Twitter Aphorisms, Epigrams and Repartee

I recently encountered the following zinger on twitter:

@jayrosen_nyu: Scoble is like a guest at a hotel for one, where a huge staff is trying to anticipate his every need. And he’s angry.

Shades of noted wits from the past! As when Dorothy Parker, asked to use the word horticulture in a sentence, said “You can lead a whore to culture, but you can’t make her think” or when Nancy Astor said to Winston Churchill, “Winston, if I were your wife, I’d put poison in your coffee,” and he replied, “Nancy, if I were your husband, I’d drink it,” or less meanly, Oscar Wilde on his deathbed: “Either that wallpaper goes or I do.” (My all time favorite, from the collection Viva la repartee, tells how the Earl of Sandwich braced reformist politician John Wilkes with the insult, “Upon my soul, Wilkes, I don’t know whether you’ll die upon the gallows, or of the pox,” to which Wilkes cuttingly replied, “That will depend, my lord, on whether I embrace your principles, or your mistress.” Ouch!)

It occurred to me that twitter, with its 140 character limit, its dialogue between people who may be rivals as well as friends, is a breeding ground for the rebirth of repartee and of the aphorism and epigram.
So I started keeping track of some of these sparks of wit. Some of these are actual rejoinders; others are simply clever insights. Here are a few I’ve captured recently:

@sacca: You can’t really appreciate the vapidity of most people’s taste in music until you live directly above a traffic signal.

@tempo: Evolution is a sorting process that is the very antithesis of random. (in response to http://is.gd/1Do1 )

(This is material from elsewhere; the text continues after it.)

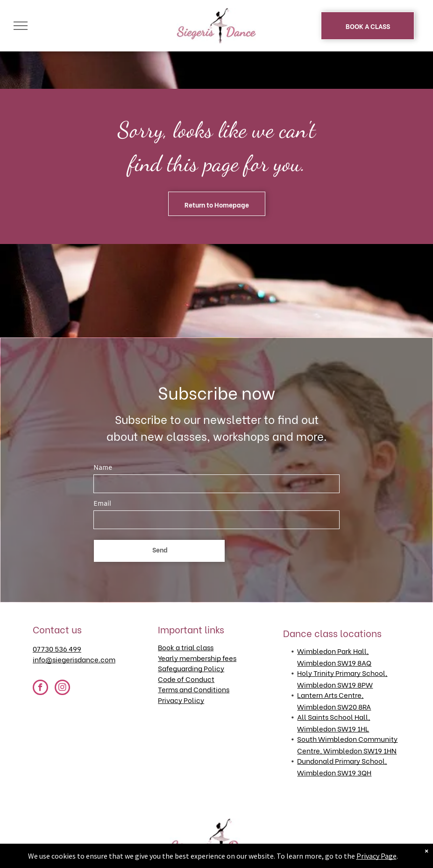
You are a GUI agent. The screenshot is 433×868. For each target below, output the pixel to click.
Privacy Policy (181, 700)
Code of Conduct (186, 679)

@davorg: Conference Driven Development – submitting talks to conferences so that it will galvanise you into doing the work you’re talking about.

@sourcegirl: procrastination is our brain’s way of saying that something is not as important as we may think it is…

@gstein: OH: isn’t a smoking area in a restaurant like a peeing area in a pool?

@amandachapel:@lisahoffmann “I’ve had conversations with people I never would have met otherwise.” Like hanging out at the bus terminal.

I only follow a few hundred people out of millions of twitter users, so I’m thinking that there must be tens of thousands of great lines waiting out there to be captured into a book of twitter one-liners. If you know of any, and want to share them, either tweet them to the attention of @timoreilly or leave them in the comments here. A book of twitter wit and wisdom would make a fun conference giveaway, don’t you think?

Keep in mind that, as Aristotle said, “Wit is educated insolence.” I’m not looking for abuse, per se, but cleverness and concise expression of insight. When I asked for suggestions on twitter, several people pointed me to feeds of people who routinely insulted others, often crudely. A great insult may be appropriate, but it’s far from the soul of wit. Consider the examples above, and give me more like that!

P.S. And be sure to give me the link to the individual status message if you have it. I can hopefully find it via twitter search without, but that’s more work than you might think, especially if the quote isn’t exact. As I discovered finding the links above, one wrong word that you’re sure you remembered correctly can get you a seemingly mysterious “no results.”